You

by | Nov 16, 2010 | 1 comment

Besides the fact that I’m busier- looking into preschools for Audrey and attempting to return to my freelance job, I tell the counselor today that the words are coming less because what I feel now I cannot articulate at all in language.  The language has helped me empty out the outer layers of the grief, but hiding underneath is just pure pain.  For many the loss was about “Dan” or “Dan the cellist,” but for me, it is just about “you,” as in “you and me,” “dan and jul:” what we have been for eleven years to our friends and family.

I think of every major milestone in my adult life- my engagement, graduation from graduate school, wedding day, honeymoon, first ultrasound of my child, and there you are.  And not just the good, but the bad milestones too- the time you were stabbed, the miscarriage, the bed bug disaster.  And not only are you there- but you are the only one there.  We were alone together in all of those moments and now I am just
alone.

And then I find, that it’s not just about the milestones at all- not just about the big events or celebrations- but mostly about the mundane and everyday.  This is the furnace of a marriage.  I find you’ve kept every email we ever exchanged since we got married in your email account.  I have started to read through some of them from 2004 onwards.   We write multiple times a day then because we are both in office jobs we dislike.  “Can you meet me at Target?  I need to pick up some heavier stuff today?”  “Just heat up the leftovers when you get home- then we can go to the gym when I get there.”  “I like working out with you.”  “Me too.”  “Hey, I have a lot of work to do today but just wanted to say hi.”

And then there are a lot of encouraging emails from each of us to the other.  We were both so unhappy in our office jobs.  So, we encourage each other- a lot.  I tell you I believe in you and your talent, and I know you’ll succeed so to hang in there at this office job.  You tell me I’m doing a good job at my job and that you’re proud of me.

Several times a day, I stop what I’m doing and realize it’s about “you,” all of the insanity and fog I’ve been in for four months.  The “you” that I fell so in love with, the you in the milestones and in the mundane.  So I strain and try to get back to what we were before.  But it’s impossible.

Instead, I sit next to Audrey’s crib on the chair singing her lullabies and feeling the incompleteness of our family without you.  I look up at the door to her little nook.  Emptiness, darkness except for the dim light shining out from my bedroom.

A friend who visited a few Saturdays ago asks me, “Aren’t you glad that you allowed him to achieve his dream?”  referring to the traveling he did this past year.  It was I who first suggested he quit his day job of five years to take the opportunity.   “That is a tricky question,” I say.   I would hate the thought of him dying still working in that cube and not having accomplished anything he’d set out to accomplish.  But he was by no means done with his accomplishing and if he hadn’t achieved that, he might still be alive.  But you find all of the what if’s get you nowhere quickly.  He might have died some other way- I might have died, anything is possible in the myriad of paths our lives can take- dependent on even the smallest decisions.  There is no way I can protect you now.  I am powerless to change a single moment.

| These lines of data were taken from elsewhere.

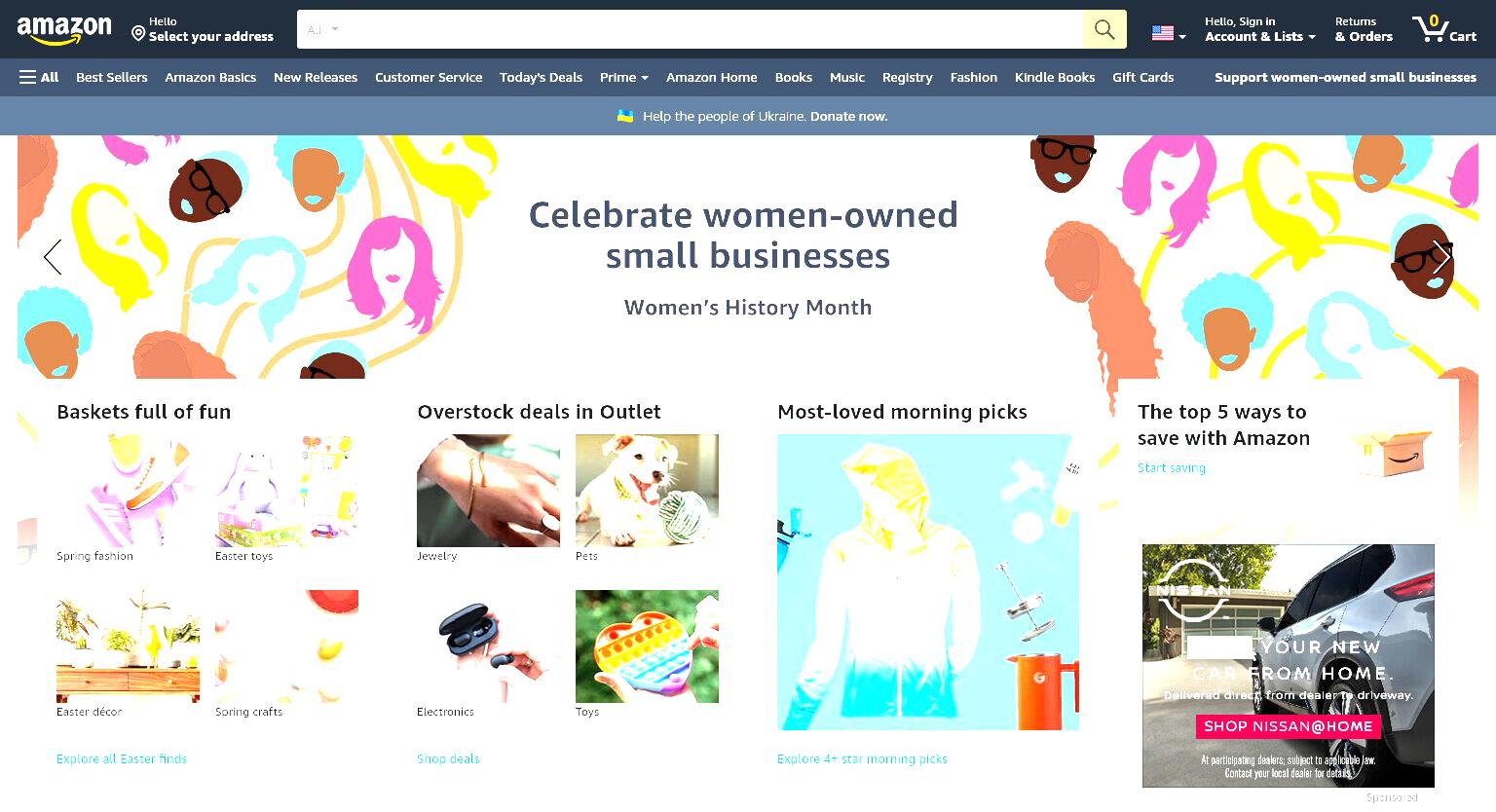
Task: Advance banner with right arrow
Action: (1441, 257)
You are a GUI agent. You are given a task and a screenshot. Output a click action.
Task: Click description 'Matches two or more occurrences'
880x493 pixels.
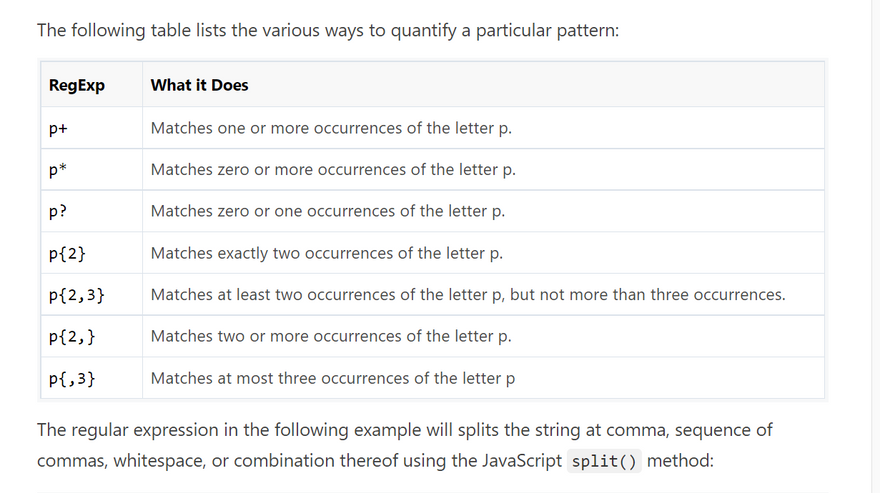331,337
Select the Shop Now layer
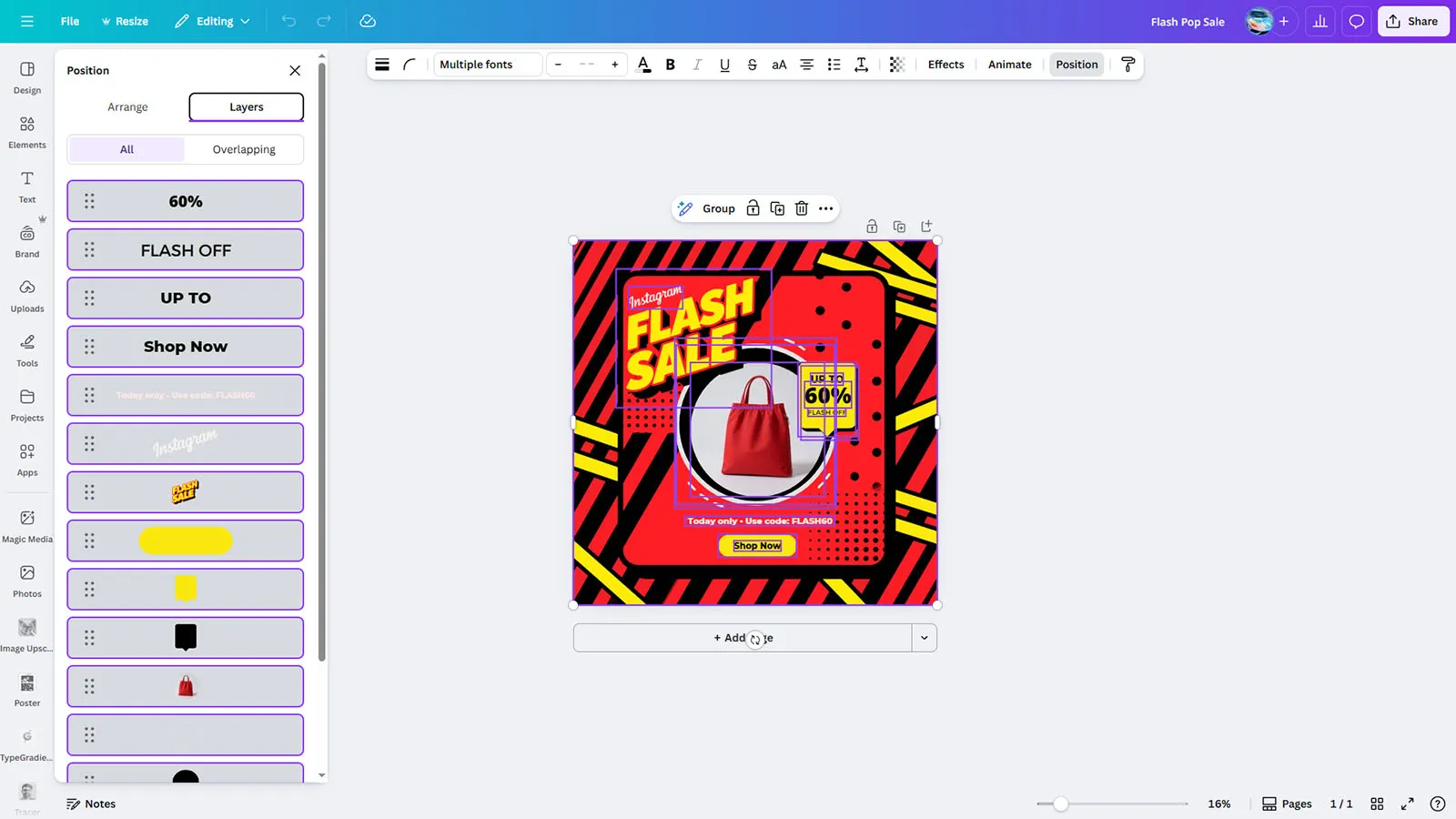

But everywhere I go, I see you.  Cocking your head to one side, smiling.  Pressing your hands against the glass of a coffee shop I’m sitting in and making a sad, silly face.  I strain down busy streets today thinking there is someone familiar, but the walk always gives it away.  Even when I couldn’t see any of your features, I could always tell it was you by the way you walked- shifted your legs, dragged your feet just a little.  And I’m to believe those feet are buried?  

I stand in your shoes a couple times a week and look in the mirror as I lift one at the heel the way you would when you stood talking to someone on the phone.  Because the shoes are well-worn, I can pretend I’m looking at you for just one second.

We talk today in counseling about our volatile relationship- the tense year we had, and frankly, the entire eleven years of drama- both good and bad.  “But you loved each other” she says.  “Of course,” I can’t hesitate.  

I also tell her about Dr. Ross’s “On Grief and Grieving” and how it’s speaking to me.  “The only thing…” I tell her, “is that she mostly refers to people who were very sick before passing…but Dan was perfectly healthy and his death, preventable.”  She tells me this is the most painful part with this kind of shocking death. (doesn’t she always seem to be saying this?) There was no “end to suffering,” only health and vibrance and opportunity.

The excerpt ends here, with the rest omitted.